By BENJIE OLIVEROS
Bulatlat perspective
What is the impact of practically dissolving or immobilizing the Commission on Human Rights (CHR) when the House of Representatives gave it a preposterously meager budget of P1, 000?
What are the implications of moving for the impeachment of another Supreme Court Chief Justice, this time around it’s Chief Justice Maria Lourdes Sereno, an appointee of President Duterte’s predecessor Benigno Aquino III?
What are the implications of the impeachment moves against Vice President Leni Robredo?
Without delving into the fairness and probity of CHR Chairman Chito Gascon or Chief Justice Sereno or Vice President Robredo, what are the implications of such moves by the Duterte administration and its allies on the political situation and the institutions these officials represent?
A lot.
The attack on the CHR reinforces the prevailing impunity in killings whether in the anti-drug war or in counterinsurgency or counter terror operations.

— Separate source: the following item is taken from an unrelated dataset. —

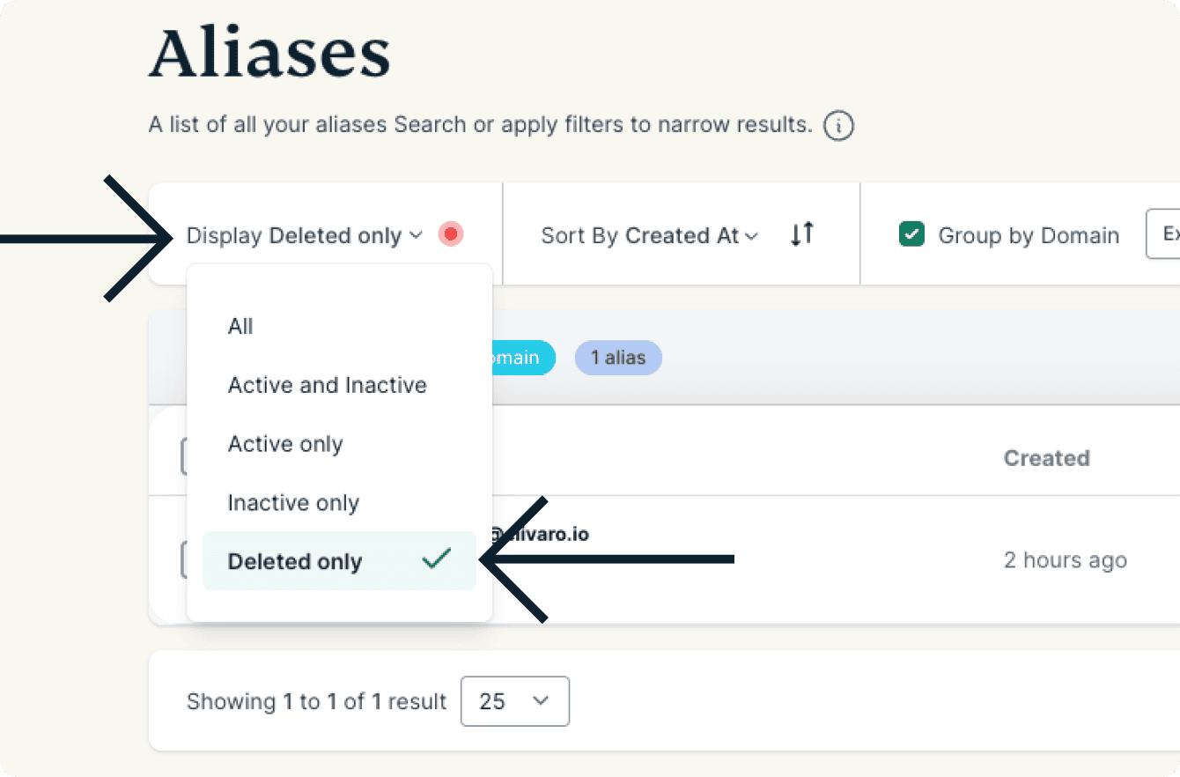This screenshot has height=777, width=1180.
Task: Open the Display Deleted only dropdown
Action: point(305,235)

And impunity hits most the innocent, defenseless, and the poor. Impunity hurts the most those who do not have the means to protect themselves with arms or with expensive legal teams.
This writer has a policeman friend who once confided that it would only cost P5, 000 to have someone killed by a policeman. Now, the situation is even worse: being in the wrong place on the wrong time could get one killed or a simple gossip that one is an addict or has tried drugs could cost one his or her life.
Life has become too cheap in the Philippines.
The impeachment of Chief Justice Sereno, on the other hand, is practically an attack on what is left of the independence of the judiciary. To be fair, the Duterte administration is not the first government that undermined the Supreme Court. President Aquino started it when he publicly ordered the impeachment of Chief Justice Renato Corona. The late Chief Justice Corona might not be the paragon of integrity, fairness and probity, (as all justices are appointed by the president and has a tendency to be beholden to the one who appointed them) but when he was impeached, and Aquino appointed Sereno, what would happen if Sereno is impeached, and Duterte appoints a new Chief Justice, will he or she be impeached by the next administration? This could go on and on.
Third, in this country, the office of the vice president is powerless. The vice president is regarded merely as a spare tire. All the vice president could do is to express her or his views on what is happening in the country. If for merely articulating a view critical of the policies of the administration, a vice president could be impeached then what is left of the office of the vice presidency?
When a country has a president, and an executive branch for that matter, who does not listen to reason, and disregards due process and human rights; is aided by a complicit Congress; unchecked by a weakened or suppressed judiciary; where any government official who does not tow the line is removed; and impunity reigns; how could we describe the political situation? A dictatorship.
There is only one element left for a dictatorship to reassert itself in this country: the people’s silence or indifference.
Hope lies in the fact that more and more people are speaking up to rage against the dying of the light.